The U.S. Drug Enforcement Agency (DEA) and Texas Medical Association are warning physicians to keep their ears open for scammers trying to defraud doctors into paying a nonexistent federal fine.
Recently, an Austin women's health clinic received a call from a scammer demanding payment, a clinic employee reported to TMA.
The DEA has warned about this type of scam before, saying a scammer may claim to be either a DEA agent or law enforcement official from another agency. The victims are usually people who purchased drugs over the internet or by phone.
The scammers tell their victims buying drugs over the internet or phone is a crime, and they’ll face enforcement action unless they pay a fine. They usually tell their victims to pay the fine “via wire transfer to a designated location, usually overseas,” the DEA says. Victims who refuse to send the money are often threatened with arrest or a search of their property.
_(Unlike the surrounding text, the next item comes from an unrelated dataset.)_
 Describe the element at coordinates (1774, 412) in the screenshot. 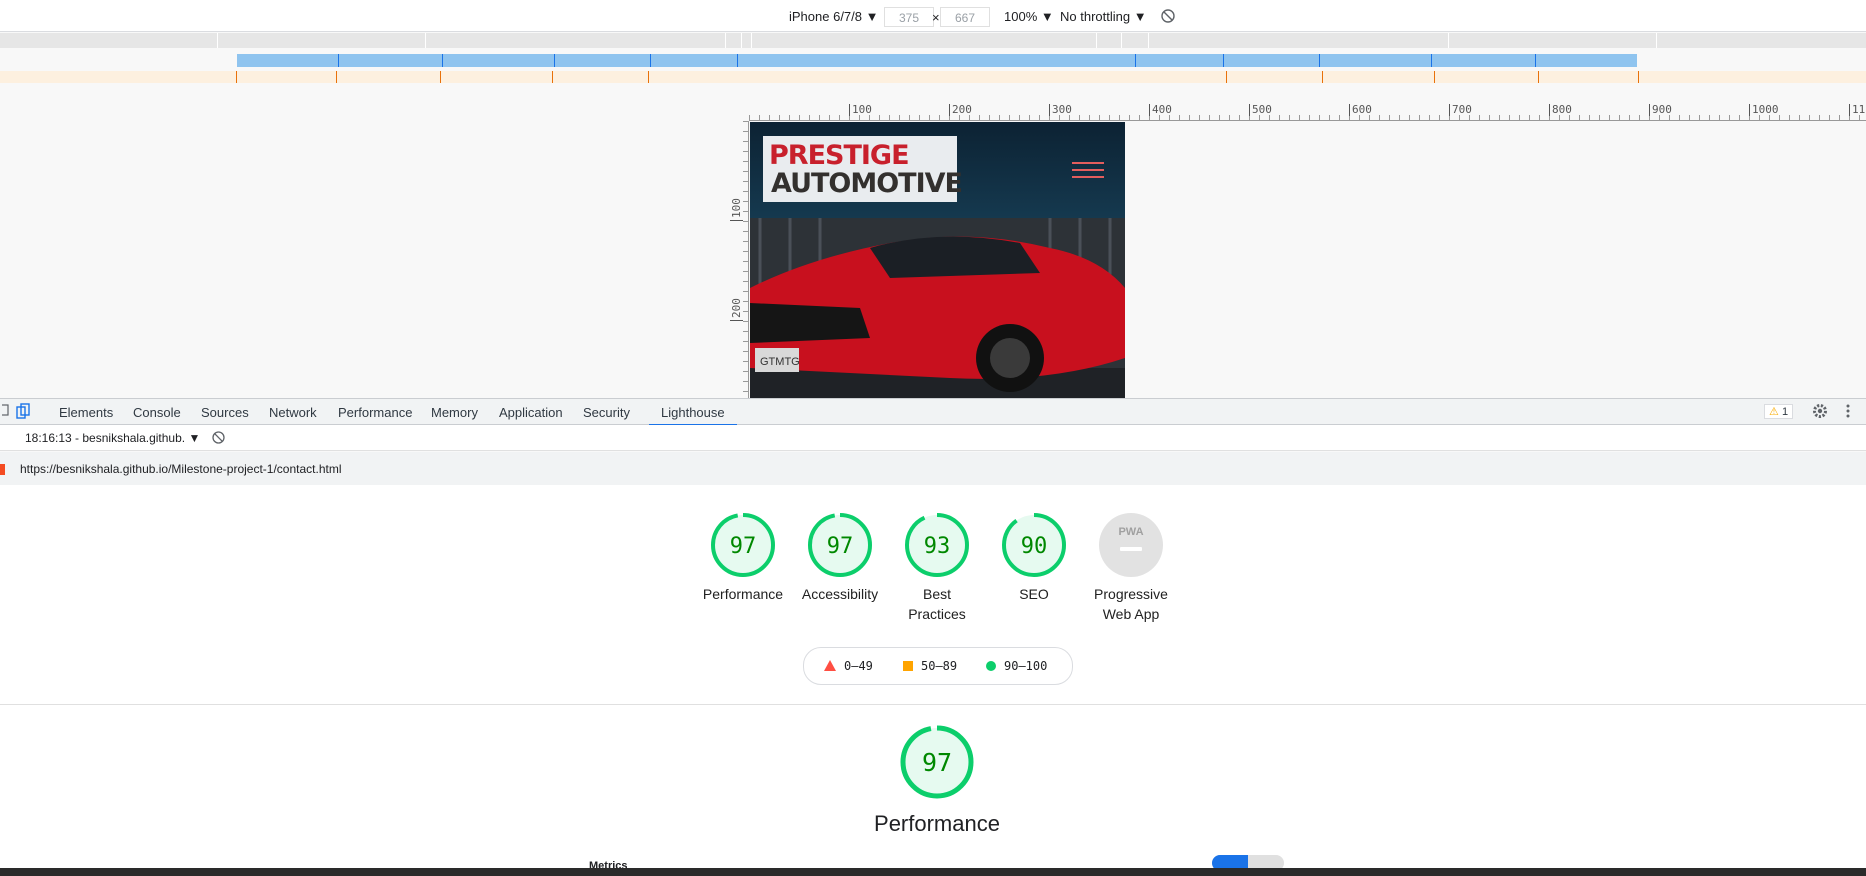

I see `warning-icon: ⚠` at that location.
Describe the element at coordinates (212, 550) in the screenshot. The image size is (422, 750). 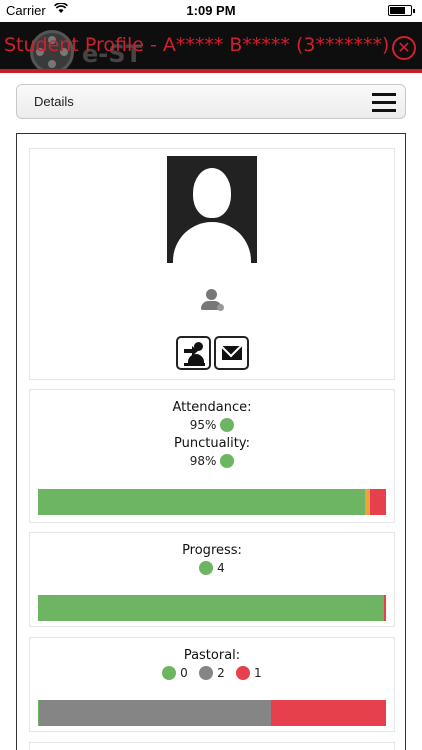
I see `progress-label: Progress:` at that location.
The DEA says that none of its agents will ever contact members of the public by phone to demand any form of payment. Anyone receiving one of these calls should refuse the demand for money and report the threat online using the form here.
Last year, a Houston physician contacted the Texas Medical Liability Trust (TMLT) to report that scammers had tried to take advantage of him. The scammer — who had the physician’s National Provider Identifier number — threatened to come to the physician's office and arrest him if he did not pay a fine, the physician told TMLT.